Zur Besiedelung der Heimat *)
Wann sind die Ortsgründungen erfolgt?
Wer danach ringt, dass ihn die Vergangenheit der Heimat zum Erlebnis werde, der möchte auch gern über die Anfänge ihrer Geschichte unterrichtet sein, insbesondere über die Zeit und die näheren Umstände ihrer Besiedelung. Aber wir sind nicht so glücklich, bezüglich der Dörfer unserer Gegend etwas Sicheres darüber zu wissen.
Die ersten Jahrhunderte ihres Daseins liegen in geschichtslosem Dunkel; keine Urkunde gibt uns Aufschluss über diese Frühzeit. Doch sind die Geschichtsforscher nicht ohne jeglichen Anhalt, wenn sie diese Fragen aufzuhellen suchen. Wo urkundliche Nachrichten fehlen, da leistet oft die Sprachforschung der Geschichtswissenschaft gute Dienste.

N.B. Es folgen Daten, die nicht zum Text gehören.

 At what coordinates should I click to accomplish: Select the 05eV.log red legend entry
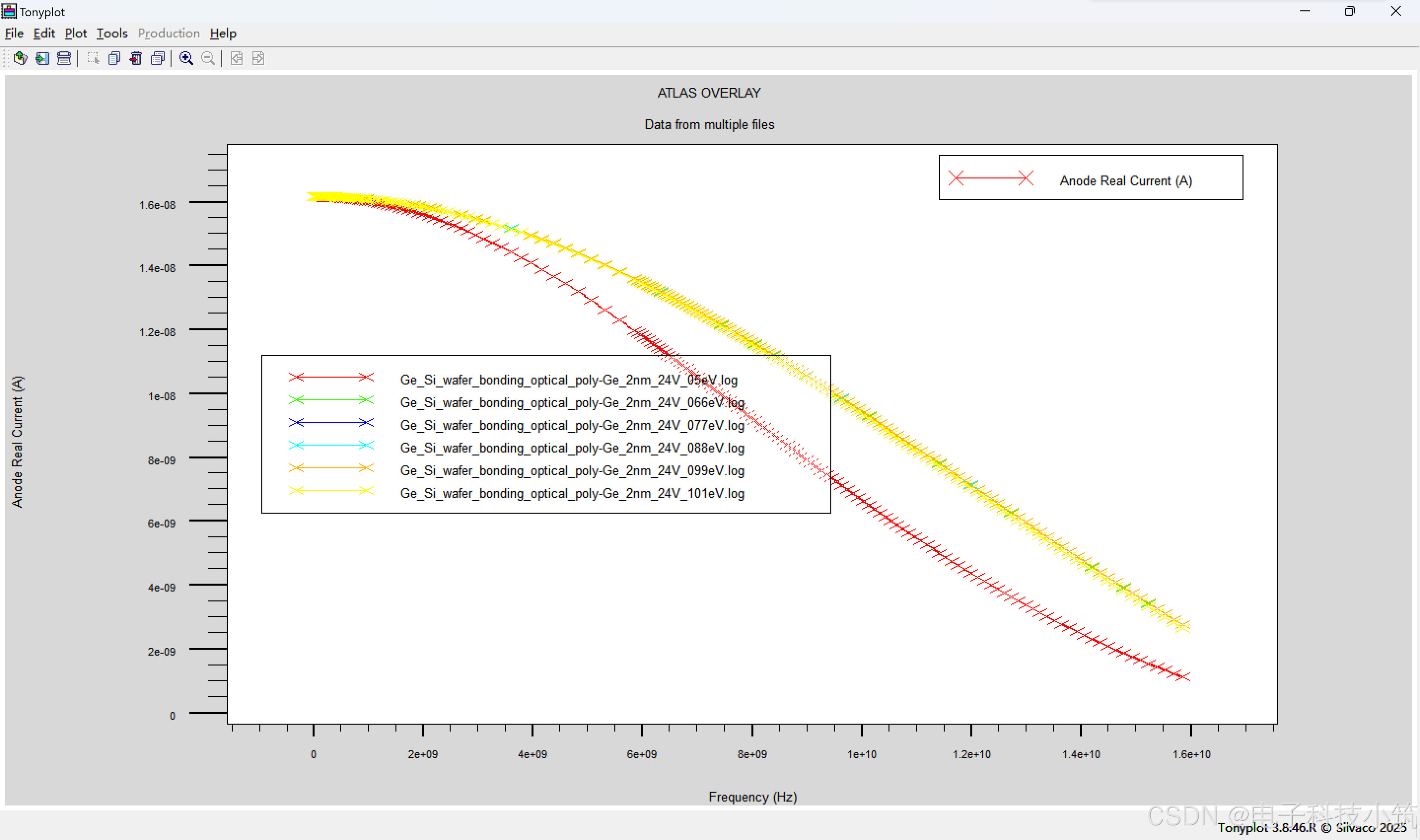click(x=568, y=380)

So hat man aus den Ortsnamen den Schleier zu lüften gesucht, der über den dunklen Anfängen der Ortsgründungen liegt. Den Namen des Ortes haben die Ansiedler aus ihren Stammländern mitgebracht oder doch aus Teilen ihres Sprachschatzes neu gebildet. Nach den Endungen der Ortsnamen hat W. Arnold nun eine gewisse Aufeinanderfolge in den Ortsgründungen großer Teile Deutschlands festzustellen gesucht. Seine Annahmen treffen für unsere Gegend im großen und ganzen zu.
Vergleichen wir die Namen der Orte, welche unmittelbar an der Dill liegen, mit denen der übrigen Ortschaften der ehemaligen Herborner Mark, so finden wir, dass sie anderer Art sind als die letzteren. Wir haben es bei ihnen entweder mit einfachen Namensformen zu tun, wie Scheld, Burg, Sinn (alte Form Sinch), oder doch mit solchen zusammengesetzten Wörtern, bei welchen das Grundwort in der Endsilbe nicht mehr deutlich zu erkennen ist, wie in "Haiger" (alte Form, 788, Haigraha, Endung aha - Wasser) und "Herwern (1231 geschrieben Herberen), wo die Mundart des Volkes das Wort richtiger bewahrt als das künstlich frisierte "Herborn", bei welcher Bildung wohl Annahme und Wunsch walteten, ein Born, vielleicht eine Heilquelle, könnte und möchte die Veranlassung zur Namensgebung gewesen sein.
Es liegen also hier Namen vor, die sich deutlich von allen andern der Gegend (Bicken ausgenommen) abheben und wegen ihrer altertümlichen Form auf ein hohes Alter schließen lassen. Würden es aber die Namen nicht verraten, so würde uns die einfache Überlegung, dass in einer Gegend die Flussniederungen doch zuerst besiedelt worden sind, zu dem selben Ergebnis führen. Hier haben wir also die ältesten Siedlungen der Heimat vor uns. Geheimrat Dr. Wagner, ein Freund der Herborner Mark, der sich mit Liebe in ihre Geschichte vertieft hat, sagt in seinem Aufsatz: "aus Herborns Frühzeit", er würde sich nicht wundern, wenn bei Grabungen in und um Herborn Reste aus der Laténezeit (vor Christi Geburt) zutage treten würden, die auf eine Ansiedlung in vorgermanischer Zeit schließen ließen.
Abseits der Dill, rechts sowohl als links, bieten die Ortsnamen ein anderes Bild. Es sind (mit Ausnahme von Roth und Bicken) zusammengesetzte Namensformen mit deutlichen, der heutigen Sprache noch angehörigen Grundwörtern am Ende: -hofen, -bach, -dorf p.p. Wir stehen jüngeren, planmäßigen Siedlungen gegenüber, die erst in einem gefestigten Staatsverband möglich waren, wo die Sesshaftwerdung der Bewohner vor sich gehen konnte. Sie gehören der Zeit nach der Völkerwanderung an, als die Franken Herren des Landes geworden waren.
"Zu einer Zeit im 6. 7. oder 8. Jahrhundert wurden auch im Dilltal ... Marken abgesetzt, und für den König des Frankenreichs in Beschlag genommen ... . In der Wildnis wurden mehr oder weniger große Bezirke für den König ausgeschieden .... . Ein solcher Bezirk war ... die Haigerer Mark mit ihrem Königshof in Haiger, die Siegener Mark und die Herborn (mark)... . Herborn wird der Hauptort gewe-
*) (Eine Ausführliche Abhandlung hierüber siehe im "Heimatbuch von Breitscheid".)